A Capacity-Expandable Cascaded Multilevel Energy Storage System Based on Laminated Power Modules
Jianwen Zhang, Xilian Huang, Jianqiao Zhou, Xinmin Fan, Gang Shi, Jiajie Zang, Xingwu Yang, Xu Cai
Abstract
In the large-scale development of centralized wind and photovoltaic (PV) power generation, addressing their randomness, volatility, and intermittency is crucial for the electrical grid. Deploying large-capacity energy storage systems is an effective solution. Current large-capacity power conversion systems (PCS) include low-voltage parallel and medium-voltage series expansion approaches. While the low-voltage parallel method is simple, it faces challenges in multi-machine parallel operation for large applications. It also requires voltage scaling with power frequency transformers, resulting in high costs, large land use, and lower efficiency. In contrast, the medium-voltage series expansion approach, mainly using Cascaded H-Bridge Energy Storage Systems (CHB-ESS), has several advantages. In this system, batteries are connected in parallel to the submodule's DC bus. The serial connection of H-bridge submodules forms a medium-voltage interface, allowing direct grid integration, segmented battery control, and transformer-less operation.

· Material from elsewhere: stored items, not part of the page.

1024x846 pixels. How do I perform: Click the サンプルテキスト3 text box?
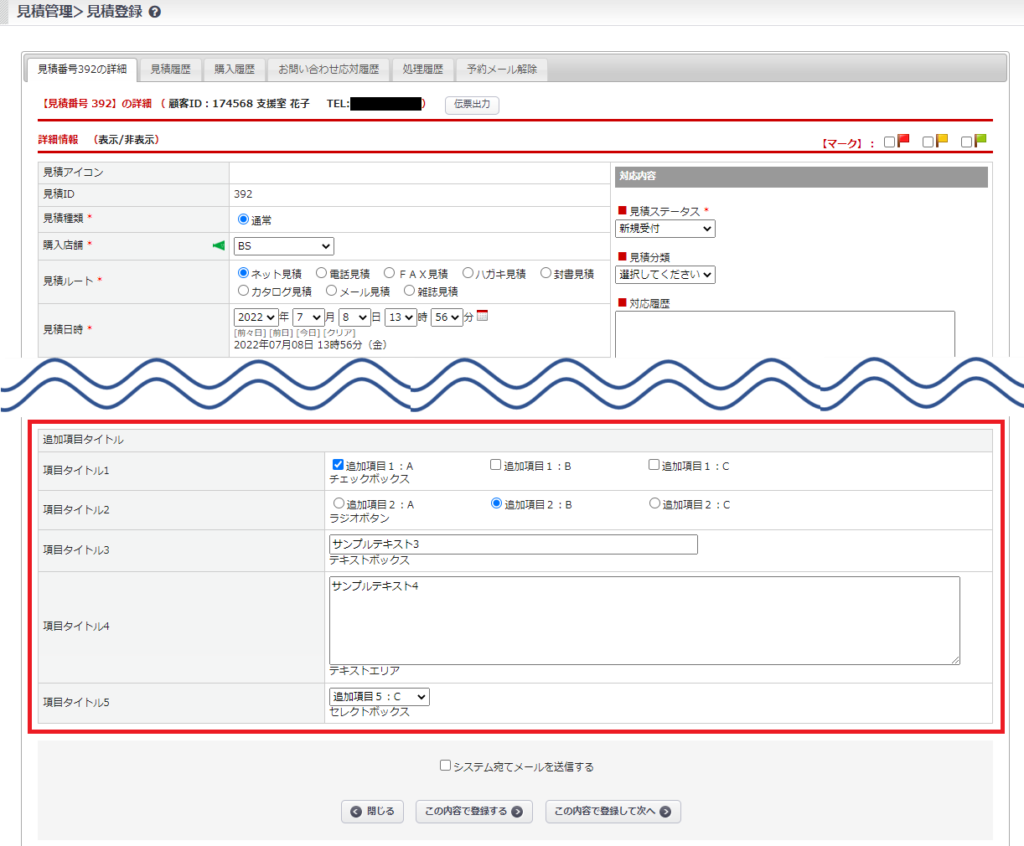click(x=513, y=544)

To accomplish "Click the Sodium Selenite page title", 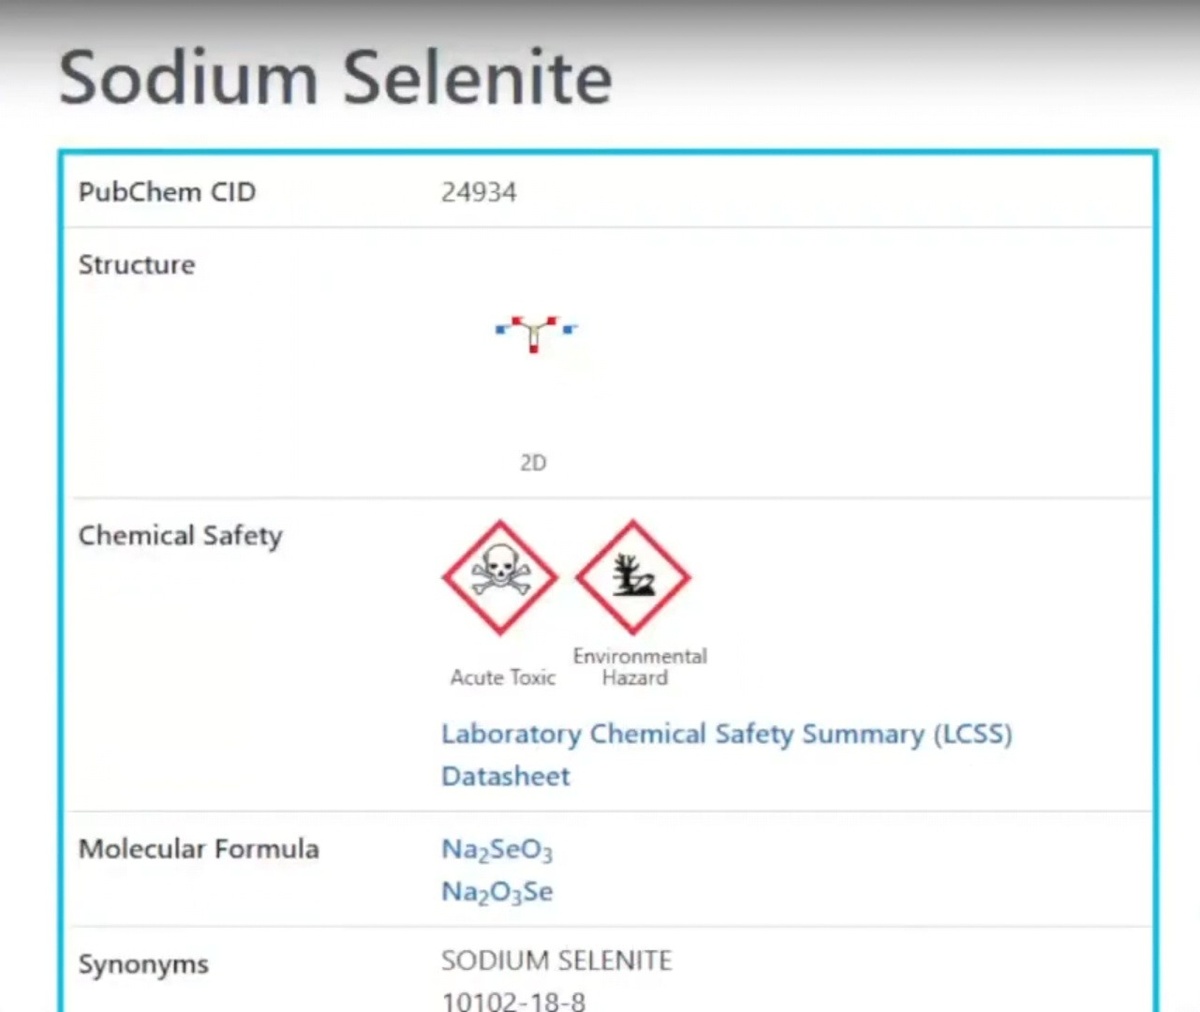I will click(x=335, y=78).
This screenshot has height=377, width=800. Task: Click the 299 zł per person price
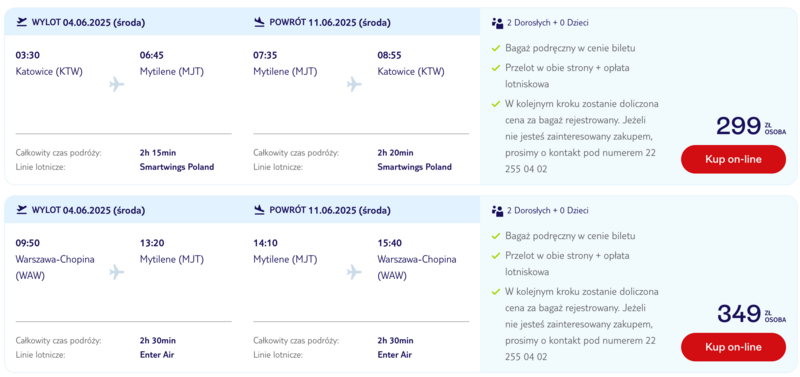pos(751,126)

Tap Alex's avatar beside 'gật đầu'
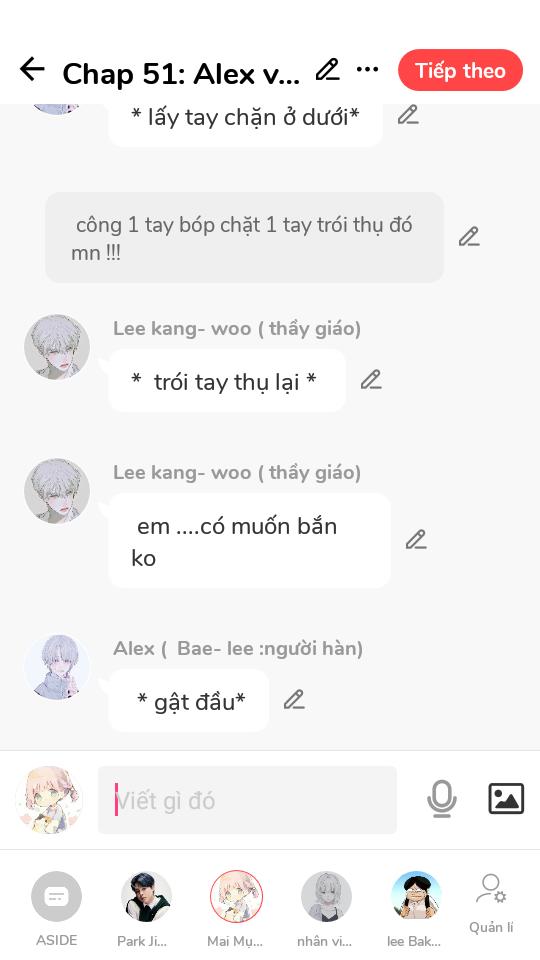coord(57,667)
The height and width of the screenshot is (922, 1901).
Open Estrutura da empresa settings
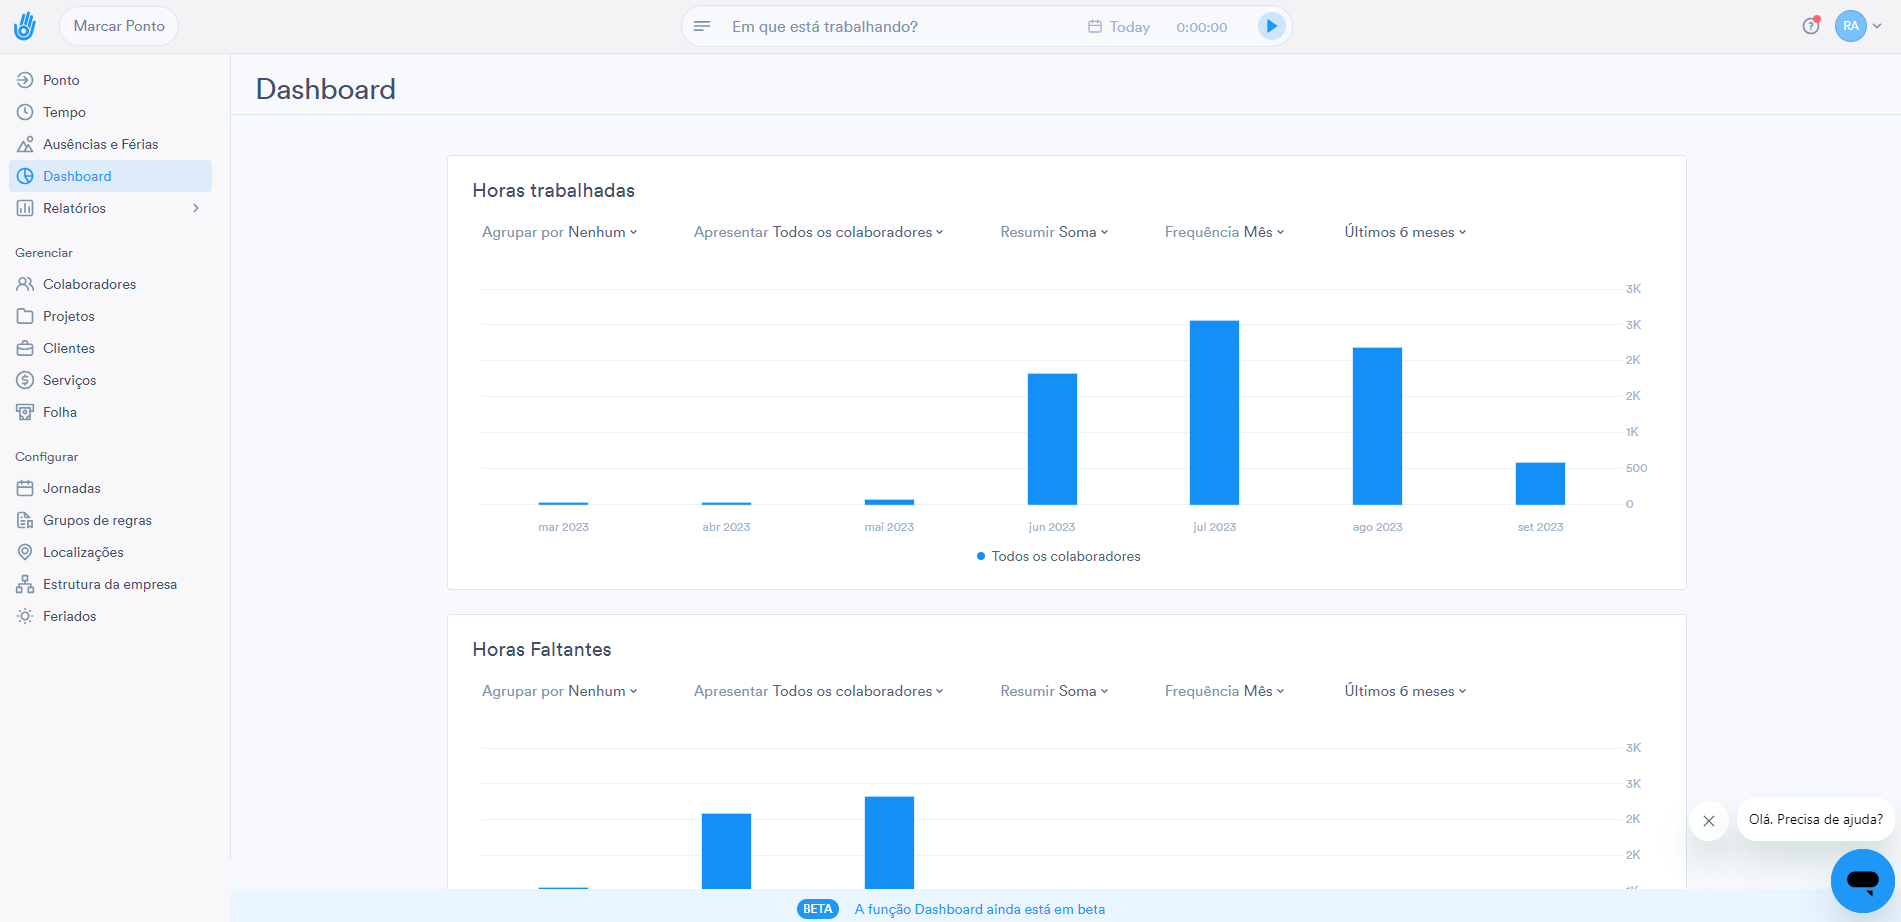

However, as capacity demand increases, a single CHB-ESS unit is limited by grid voltage and individual battery capacity. To address this, this paper proposes a capacity-expandable ESS topology based on the CHB-ESS structure. The new design uses laminated power modules, each with two independent battery groups. This topology doubles the capacity of conventional CHB-ESS at the same grid voltage level. It also retains key benefits such as transformer-less operation, modularity, and scalability. The paper also proposes strategies for decoupled charging and discharging power control.